Patrick Curry, a procurement program director for IBM, was on the campus of N.C. A&T earlier this month helping recruit during a job fair. The previous night, in conjunction with a campus sorority, he held a professional development seminar attended by more than 200 female students.
Aside from the usual discussion on how to dress in business casual, the importance of eye contact and a firm handshake, Curry said they also talked about how to handle tattoos and piercings, even what to do when someone reaches out and touches their hair.
"It's a phenomenon that happens quite a bit (to black women,)" said Curry, an alumnus of the historically black university. "It’s seen as a violation. In most cases, it’s not done maliciously. It’s done out of ignorance."
"You don’t deal with it by cussing them out."
Walk away, if you need to, then take the person aside and tell them that it was offensive and why, he said.
"We talk about the realities of today," he said.

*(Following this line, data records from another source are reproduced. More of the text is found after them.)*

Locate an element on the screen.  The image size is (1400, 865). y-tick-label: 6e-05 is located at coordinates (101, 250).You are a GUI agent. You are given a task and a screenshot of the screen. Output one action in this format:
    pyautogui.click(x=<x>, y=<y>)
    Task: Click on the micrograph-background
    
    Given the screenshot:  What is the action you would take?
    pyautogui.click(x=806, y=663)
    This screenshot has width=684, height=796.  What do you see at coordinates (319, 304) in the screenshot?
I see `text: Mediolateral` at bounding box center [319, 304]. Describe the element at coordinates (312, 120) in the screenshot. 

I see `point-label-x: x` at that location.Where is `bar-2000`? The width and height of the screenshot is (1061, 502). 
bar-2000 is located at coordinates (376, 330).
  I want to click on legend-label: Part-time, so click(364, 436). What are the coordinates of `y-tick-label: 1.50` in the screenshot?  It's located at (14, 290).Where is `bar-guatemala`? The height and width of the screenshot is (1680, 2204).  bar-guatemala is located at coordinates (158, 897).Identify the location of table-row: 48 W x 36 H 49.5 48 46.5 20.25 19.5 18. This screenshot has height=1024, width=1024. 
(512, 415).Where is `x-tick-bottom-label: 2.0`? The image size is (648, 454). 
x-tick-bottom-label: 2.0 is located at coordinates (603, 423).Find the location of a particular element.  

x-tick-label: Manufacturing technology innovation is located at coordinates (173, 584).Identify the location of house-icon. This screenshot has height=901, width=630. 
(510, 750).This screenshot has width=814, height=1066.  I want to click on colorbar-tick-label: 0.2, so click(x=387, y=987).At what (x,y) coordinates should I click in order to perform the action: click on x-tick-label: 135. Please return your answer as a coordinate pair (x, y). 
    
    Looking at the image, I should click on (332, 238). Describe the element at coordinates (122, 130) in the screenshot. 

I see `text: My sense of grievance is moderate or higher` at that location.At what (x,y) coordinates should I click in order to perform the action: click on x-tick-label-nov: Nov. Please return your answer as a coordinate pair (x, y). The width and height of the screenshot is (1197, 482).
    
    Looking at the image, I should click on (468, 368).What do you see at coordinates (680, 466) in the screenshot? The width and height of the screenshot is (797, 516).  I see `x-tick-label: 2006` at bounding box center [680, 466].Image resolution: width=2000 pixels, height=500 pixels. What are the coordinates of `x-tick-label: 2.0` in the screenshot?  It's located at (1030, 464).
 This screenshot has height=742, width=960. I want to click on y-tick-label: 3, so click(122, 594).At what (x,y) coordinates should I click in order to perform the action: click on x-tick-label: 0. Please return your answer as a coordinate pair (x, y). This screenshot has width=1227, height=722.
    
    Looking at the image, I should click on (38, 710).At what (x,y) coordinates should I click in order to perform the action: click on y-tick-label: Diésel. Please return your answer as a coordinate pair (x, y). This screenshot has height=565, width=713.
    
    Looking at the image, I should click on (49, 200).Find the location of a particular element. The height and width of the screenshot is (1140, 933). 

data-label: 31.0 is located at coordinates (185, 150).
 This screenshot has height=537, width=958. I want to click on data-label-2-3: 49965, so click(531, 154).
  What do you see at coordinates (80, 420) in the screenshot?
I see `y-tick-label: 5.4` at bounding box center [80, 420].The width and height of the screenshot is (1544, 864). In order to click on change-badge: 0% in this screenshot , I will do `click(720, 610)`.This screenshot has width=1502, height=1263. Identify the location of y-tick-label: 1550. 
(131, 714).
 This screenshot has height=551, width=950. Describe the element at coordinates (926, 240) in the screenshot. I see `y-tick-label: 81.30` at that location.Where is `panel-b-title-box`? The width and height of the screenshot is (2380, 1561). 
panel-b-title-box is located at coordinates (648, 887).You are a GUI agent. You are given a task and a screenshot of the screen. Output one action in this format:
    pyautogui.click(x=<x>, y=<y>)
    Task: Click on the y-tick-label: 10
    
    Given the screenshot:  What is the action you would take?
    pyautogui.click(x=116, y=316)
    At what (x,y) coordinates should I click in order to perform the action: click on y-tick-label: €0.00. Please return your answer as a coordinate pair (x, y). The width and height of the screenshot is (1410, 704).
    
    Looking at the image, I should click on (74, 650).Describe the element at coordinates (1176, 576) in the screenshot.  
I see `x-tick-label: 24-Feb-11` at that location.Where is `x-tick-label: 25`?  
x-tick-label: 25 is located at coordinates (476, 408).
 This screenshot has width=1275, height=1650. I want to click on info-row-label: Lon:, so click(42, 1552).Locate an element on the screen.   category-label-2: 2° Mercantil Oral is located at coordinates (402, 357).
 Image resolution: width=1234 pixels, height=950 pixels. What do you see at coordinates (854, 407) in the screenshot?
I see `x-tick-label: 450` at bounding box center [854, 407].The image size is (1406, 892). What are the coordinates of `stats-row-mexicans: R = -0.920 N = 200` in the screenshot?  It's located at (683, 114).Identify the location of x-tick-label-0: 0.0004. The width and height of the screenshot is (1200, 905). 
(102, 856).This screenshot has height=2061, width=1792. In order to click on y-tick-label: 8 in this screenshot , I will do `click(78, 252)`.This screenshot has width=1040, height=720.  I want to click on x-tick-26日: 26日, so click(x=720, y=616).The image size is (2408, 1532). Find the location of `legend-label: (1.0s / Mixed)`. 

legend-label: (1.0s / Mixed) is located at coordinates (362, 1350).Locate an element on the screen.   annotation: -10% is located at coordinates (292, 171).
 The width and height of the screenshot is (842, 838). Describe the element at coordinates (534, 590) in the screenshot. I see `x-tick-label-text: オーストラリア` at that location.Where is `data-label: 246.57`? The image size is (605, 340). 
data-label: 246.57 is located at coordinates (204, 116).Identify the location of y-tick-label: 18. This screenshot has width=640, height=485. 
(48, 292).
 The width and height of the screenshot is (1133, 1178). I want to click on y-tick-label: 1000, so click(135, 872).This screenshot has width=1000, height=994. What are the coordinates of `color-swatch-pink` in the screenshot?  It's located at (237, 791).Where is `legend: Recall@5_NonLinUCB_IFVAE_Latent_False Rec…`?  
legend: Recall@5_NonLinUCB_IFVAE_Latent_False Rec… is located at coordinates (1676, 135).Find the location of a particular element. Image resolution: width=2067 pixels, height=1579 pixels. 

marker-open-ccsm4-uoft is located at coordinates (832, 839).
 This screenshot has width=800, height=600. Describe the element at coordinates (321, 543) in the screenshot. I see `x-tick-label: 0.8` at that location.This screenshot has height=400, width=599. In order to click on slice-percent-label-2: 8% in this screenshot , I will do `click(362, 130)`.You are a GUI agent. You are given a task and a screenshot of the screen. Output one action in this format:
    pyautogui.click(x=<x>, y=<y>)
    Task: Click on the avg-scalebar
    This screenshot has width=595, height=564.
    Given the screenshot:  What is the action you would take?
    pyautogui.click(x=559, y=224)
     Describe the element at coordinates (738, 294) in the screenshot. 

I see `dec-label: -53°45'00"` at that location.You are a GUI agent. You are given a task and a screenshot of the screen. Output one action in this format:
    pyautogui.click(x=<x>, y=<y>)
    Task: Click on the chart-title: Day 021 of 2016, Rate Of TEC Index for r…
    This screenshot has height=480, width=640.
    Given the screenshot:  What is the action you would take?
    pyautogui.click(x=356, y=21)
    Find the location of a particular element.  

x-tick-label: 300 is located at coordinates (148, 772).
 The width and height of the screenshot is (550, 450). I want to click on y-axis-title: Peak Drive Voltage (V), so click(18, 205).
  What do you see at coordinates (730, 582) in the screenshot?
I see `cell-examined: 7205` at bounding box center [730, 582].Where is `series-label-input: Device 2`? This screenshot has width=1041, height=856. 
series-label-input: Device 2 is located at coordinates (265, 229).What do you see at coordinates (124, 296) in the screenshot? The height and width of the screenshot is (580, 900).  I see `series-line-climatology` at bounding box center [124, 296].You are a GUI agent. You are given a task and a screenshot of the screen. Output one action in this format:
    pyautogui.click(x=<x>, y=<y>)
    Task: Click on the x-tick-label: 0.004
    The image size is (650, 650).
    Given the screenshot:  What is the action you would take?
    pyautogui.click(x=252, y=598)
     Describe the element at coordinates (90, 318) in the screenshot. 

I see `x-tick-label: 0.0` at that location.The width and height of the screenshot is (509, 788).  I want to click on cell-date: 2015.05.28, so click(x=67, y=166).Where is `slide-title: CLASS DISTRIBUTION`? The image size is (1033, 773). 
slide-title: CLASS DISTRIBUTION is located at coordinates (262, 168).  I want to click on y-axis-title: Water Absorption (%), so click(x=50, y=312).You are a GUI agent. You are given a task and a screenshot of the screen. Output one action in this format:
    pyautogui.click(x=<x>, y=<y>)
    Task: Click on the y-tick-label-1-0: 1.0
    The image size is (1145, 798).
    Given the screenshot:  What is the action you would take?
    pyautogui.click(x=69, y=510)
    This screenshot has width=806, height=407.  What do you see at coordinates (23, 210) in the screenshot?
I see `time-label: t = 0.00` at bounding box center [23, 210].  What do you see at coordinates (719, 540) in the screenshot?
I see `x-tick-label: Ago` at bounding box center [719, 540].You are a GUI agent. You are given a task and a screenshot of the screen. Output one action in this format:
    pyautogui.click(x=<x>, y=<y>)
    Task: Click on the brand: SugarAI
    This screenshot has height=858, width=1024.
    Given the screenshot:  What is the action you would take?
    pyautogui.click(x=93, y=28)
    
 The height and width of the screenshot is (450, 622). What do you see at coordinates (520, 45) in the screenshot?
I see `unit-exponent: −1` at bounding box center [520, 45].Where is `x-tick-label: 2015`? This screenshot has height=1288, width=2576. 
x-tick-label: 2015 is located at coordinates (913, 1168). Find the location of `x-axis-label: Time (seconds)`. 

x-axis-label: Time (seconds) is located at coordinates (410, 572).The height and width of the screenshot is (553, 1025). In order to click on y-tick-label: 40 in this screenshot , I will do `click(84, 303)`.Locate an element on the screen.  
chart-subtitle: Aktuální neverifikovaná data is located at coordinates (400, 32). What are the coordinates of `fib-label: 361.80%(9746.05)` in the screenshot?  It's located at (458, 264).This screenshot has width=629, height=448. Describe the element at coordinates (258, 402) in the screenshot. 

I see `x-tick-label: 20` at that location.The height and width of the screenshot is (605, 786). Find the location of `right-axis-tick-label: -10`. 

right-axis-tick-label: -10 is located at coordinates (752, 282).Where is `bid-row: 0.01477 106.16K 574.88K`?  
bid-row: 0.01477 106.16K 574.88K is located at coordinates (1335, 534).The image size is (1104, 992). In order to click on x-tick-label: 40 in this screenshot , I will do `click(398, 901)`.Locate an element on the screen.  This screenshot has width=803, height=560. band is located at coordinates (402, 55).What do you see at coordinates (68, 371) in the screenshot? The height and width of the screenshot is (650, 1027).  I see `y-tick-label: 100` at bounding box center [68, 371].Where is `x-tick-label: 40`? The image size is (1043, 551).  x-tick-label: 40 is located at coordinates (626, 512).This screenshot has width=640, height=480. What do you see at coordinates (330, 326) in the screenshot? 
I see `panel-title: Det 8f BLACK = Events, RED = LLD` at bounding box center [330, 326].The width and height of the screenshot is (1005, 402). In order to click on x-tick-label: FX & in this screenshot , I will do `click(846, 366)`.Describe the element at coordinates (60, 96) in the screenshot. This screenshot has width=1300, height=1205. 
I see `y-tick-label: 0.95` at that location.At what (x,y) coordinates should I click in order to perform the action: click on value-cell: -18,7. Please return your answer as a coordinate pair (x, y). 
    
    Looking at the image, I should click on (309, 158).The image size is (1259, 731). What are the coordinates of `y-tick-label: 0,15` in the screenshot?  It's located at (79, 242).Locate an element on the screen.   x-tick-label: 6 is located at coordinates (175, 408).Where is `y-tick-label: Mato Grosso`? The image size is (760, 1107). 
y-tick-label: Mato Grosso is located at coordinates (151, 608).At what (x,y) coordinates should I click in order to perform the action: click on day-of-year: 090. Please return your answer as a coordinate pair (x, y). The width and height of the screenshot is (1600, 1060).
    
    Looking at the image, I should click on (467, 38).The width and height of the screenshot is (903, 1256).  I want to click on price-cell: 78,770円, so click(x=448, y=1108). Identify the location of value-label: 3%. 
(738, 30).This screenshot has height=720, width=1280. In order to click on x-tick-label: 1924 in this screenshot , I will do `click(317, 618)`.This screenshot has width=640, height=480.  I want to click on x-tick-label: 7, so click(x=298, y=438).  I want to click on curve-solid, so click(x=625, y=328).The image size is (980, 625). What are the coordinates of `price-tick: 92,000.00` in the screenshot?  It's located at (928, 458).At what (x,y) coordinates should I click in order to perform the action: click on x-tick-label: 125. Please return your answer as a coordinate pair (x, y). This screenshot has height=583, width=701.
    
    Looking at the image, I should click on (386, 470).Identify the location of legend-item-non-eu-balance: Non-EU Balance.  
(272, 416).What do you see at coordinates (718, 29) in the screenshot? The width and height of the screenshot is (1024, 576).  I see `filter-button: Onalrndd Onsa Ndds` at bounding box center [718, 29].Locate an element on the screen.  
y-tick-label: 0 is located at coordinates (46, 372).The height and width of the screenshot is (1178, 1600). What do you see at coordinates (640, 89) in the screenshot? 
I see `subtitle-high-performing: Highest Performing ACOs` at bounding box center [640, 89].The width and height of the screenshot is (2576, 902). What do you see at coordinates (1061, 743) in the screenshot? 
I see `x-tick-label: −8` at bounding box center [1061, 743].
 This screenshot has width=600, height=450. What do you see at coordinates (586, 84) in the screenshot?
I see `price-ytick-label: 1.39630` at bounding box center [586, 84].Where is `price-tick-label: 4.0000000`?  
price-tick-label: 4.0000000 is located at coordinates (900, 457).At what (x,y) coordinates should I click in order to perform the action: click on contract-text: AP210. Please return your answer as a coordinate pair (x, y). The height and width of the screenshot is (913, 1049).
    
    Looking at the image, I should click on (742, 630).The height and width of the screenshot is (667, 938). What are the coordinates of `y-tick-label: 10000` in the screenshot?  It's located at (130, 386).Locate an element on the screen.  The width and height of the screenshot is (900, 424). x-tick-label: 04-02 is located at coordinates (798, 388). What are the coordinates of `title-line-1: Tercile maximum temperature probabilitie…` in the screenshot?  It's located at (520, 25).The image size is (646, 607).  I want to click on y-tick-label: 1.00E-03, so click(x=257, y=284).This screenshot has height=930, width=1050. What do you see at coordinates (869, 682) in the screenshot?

Such conversations could make the company appear more genuine, an important aspect for younger generations, especially Gen Zers.
"They have a strong expectation for authenticity, so that they can bring their whole self to the table (and) so other people will too," said Catherine Goetz, UNCG associate director for employer relations.
Bryan Lovy, a senior manager in recruiting for Altria, also attended A&T's job fair.
He said students don't just want to know about the company, which has interests in the tobacco, alcohol and cannabis industries, they also want to know about him — "Bryan, at Altria," Lovy said.
And the company dangles another incentive for students who may face hefty school loan payments.
"After a period of time (employees) become eligible for the company to pay some of their student loans back," at a rate of $100 a month up to $10,000, Lovy said.
College recruitment has a different vibe from when he graduated, said Lovy, an early millennial born in 1986.
"Back then, everyone was in suits and ties," he said, "and today we were in the arena in company polo shirts."